AIM OF THE TASK
Give exactly the lines from the one that contains "Viewport: 930px width, 561px height." through the end of the entries below, both included; the pictures stay out.

Saved entries:
--------------------------------------------------
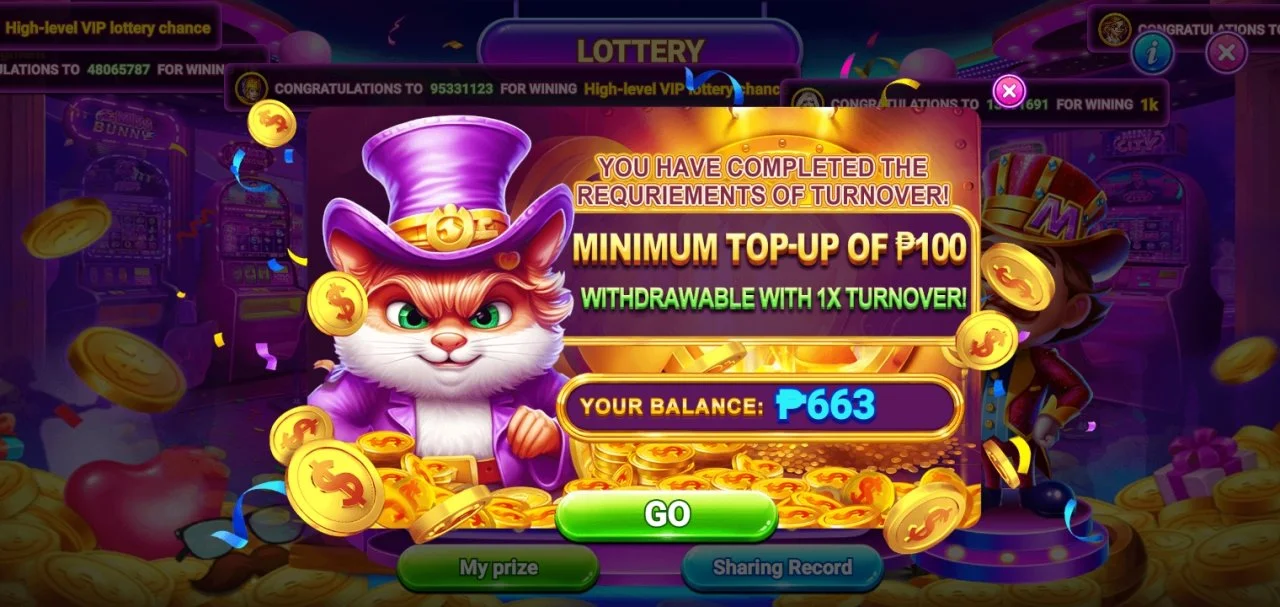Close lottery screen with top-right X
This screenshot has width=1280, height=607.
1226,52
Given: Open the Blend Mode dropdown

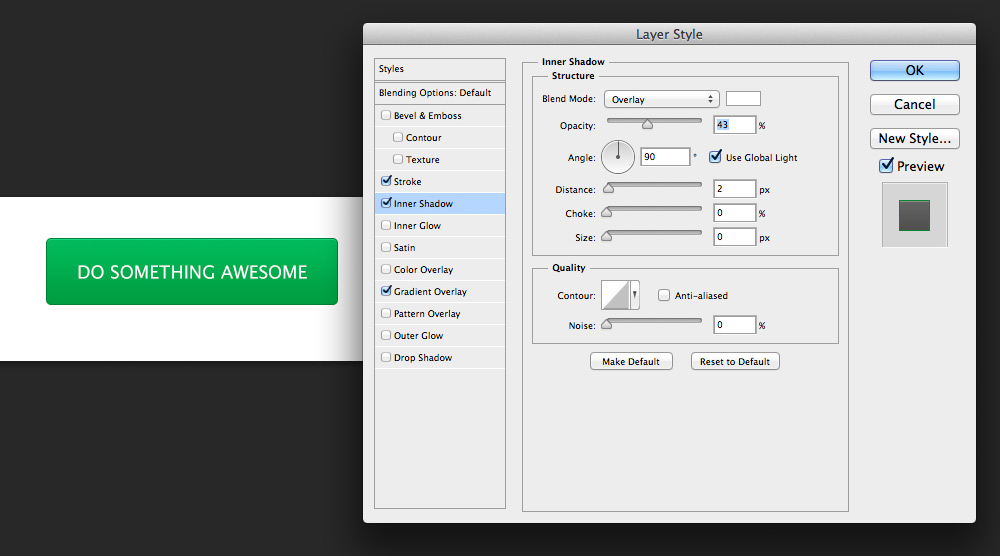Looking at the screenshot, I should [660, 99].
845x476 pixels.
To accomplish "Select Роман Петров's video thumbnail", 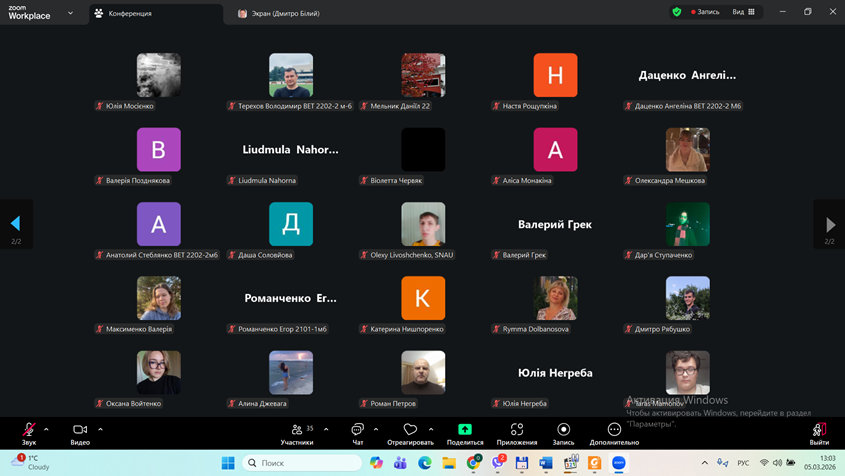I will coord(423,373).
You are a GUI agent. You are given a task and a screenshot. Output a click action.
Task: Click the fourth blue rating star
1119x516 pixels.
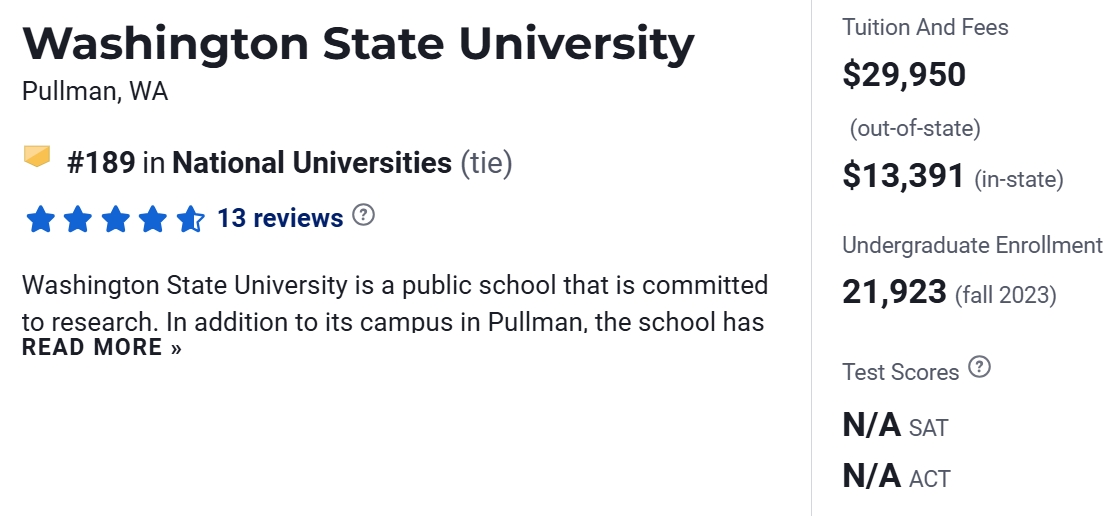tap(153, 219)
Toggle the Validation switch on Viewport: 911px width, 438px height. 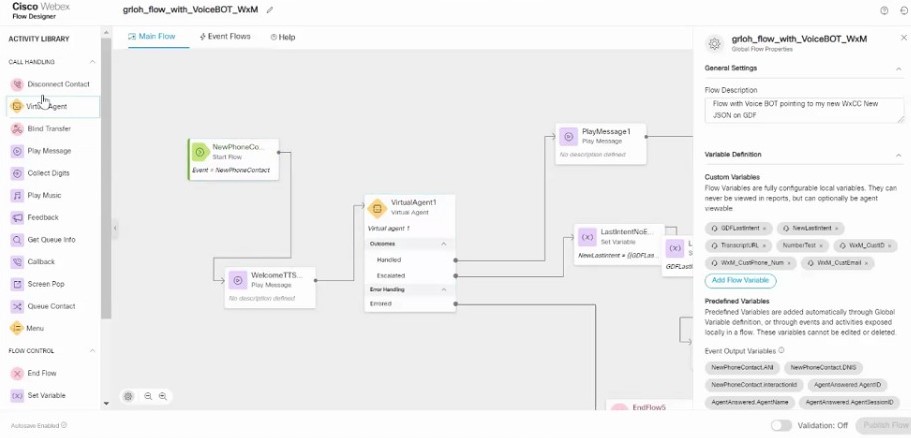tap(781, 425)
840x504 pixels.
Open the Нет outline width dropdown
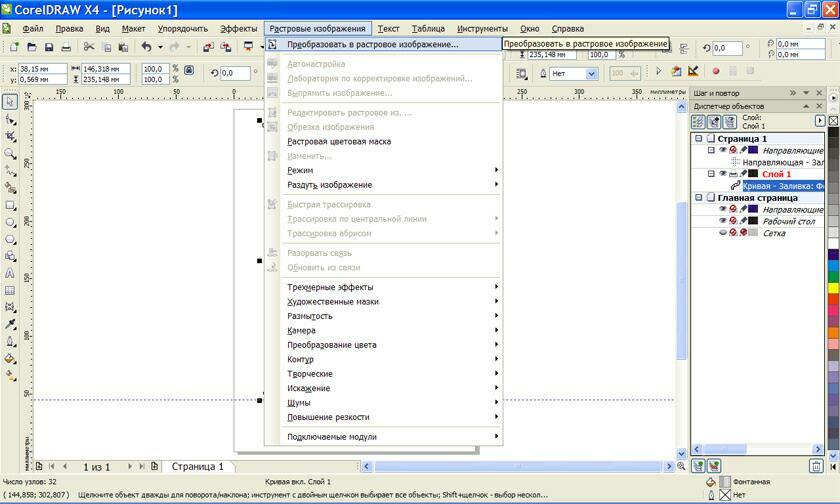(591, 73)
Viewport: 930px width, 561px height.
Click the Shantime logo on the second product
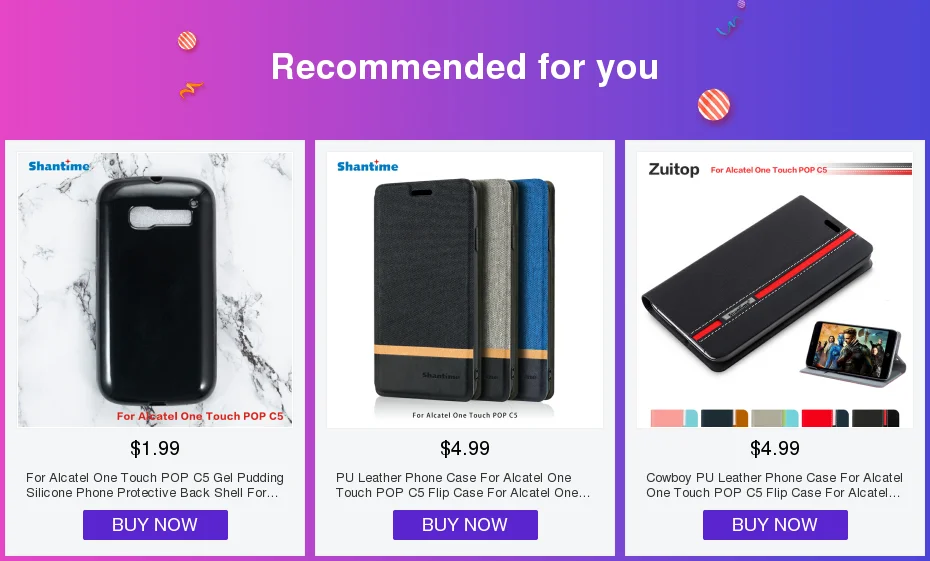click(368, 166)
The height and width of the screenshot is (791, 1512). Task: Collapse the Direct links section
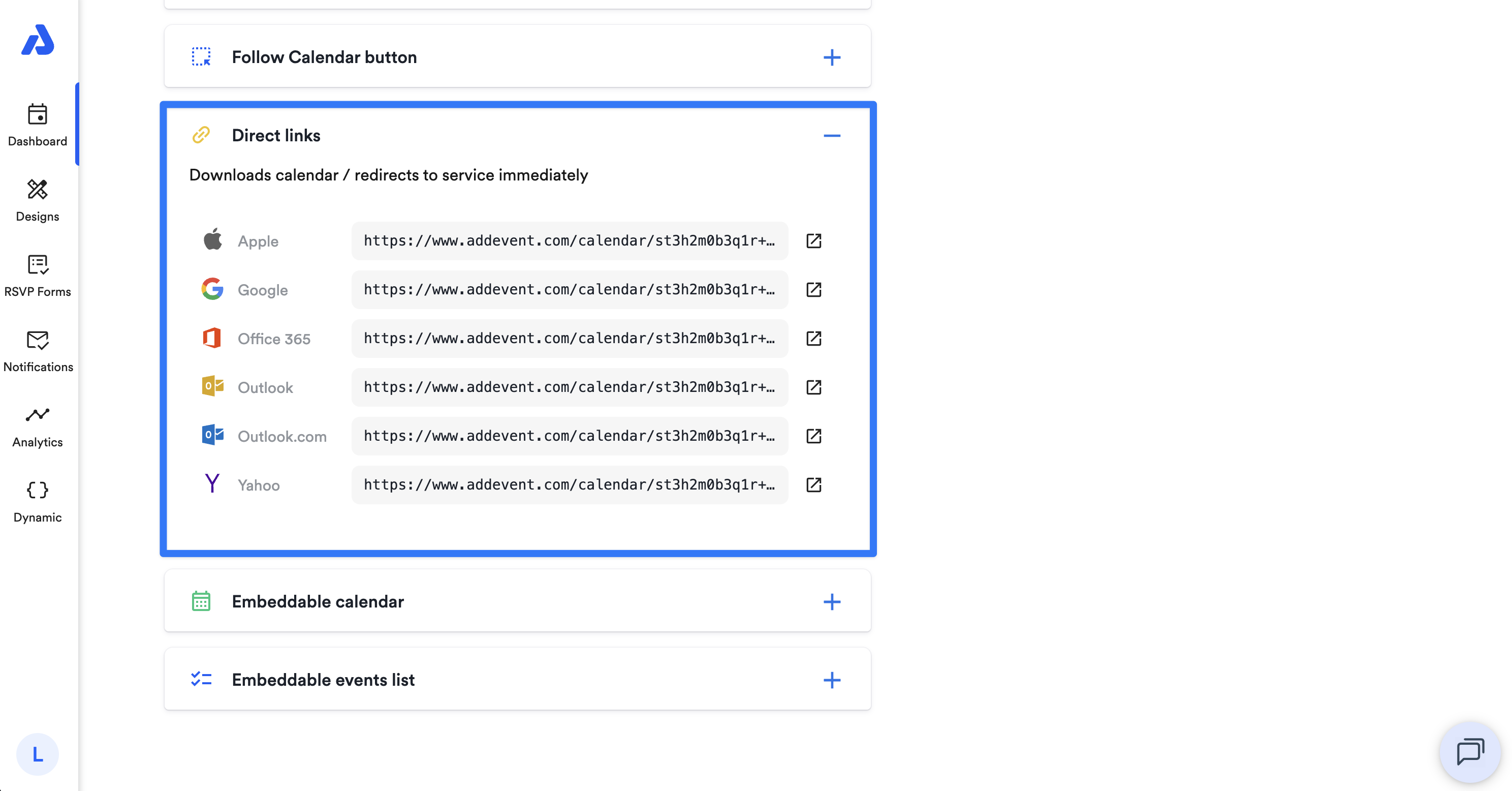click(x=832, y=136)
--------------------------------------------------
TASK RESPONSE
Viewport: 930px width, 561px height.
Click the Shantime logo on the second product
click(368, 166)
The height and width of the screenshot is (791, 1512). Task: Collapse the Direct links section
click(x=832, y=136)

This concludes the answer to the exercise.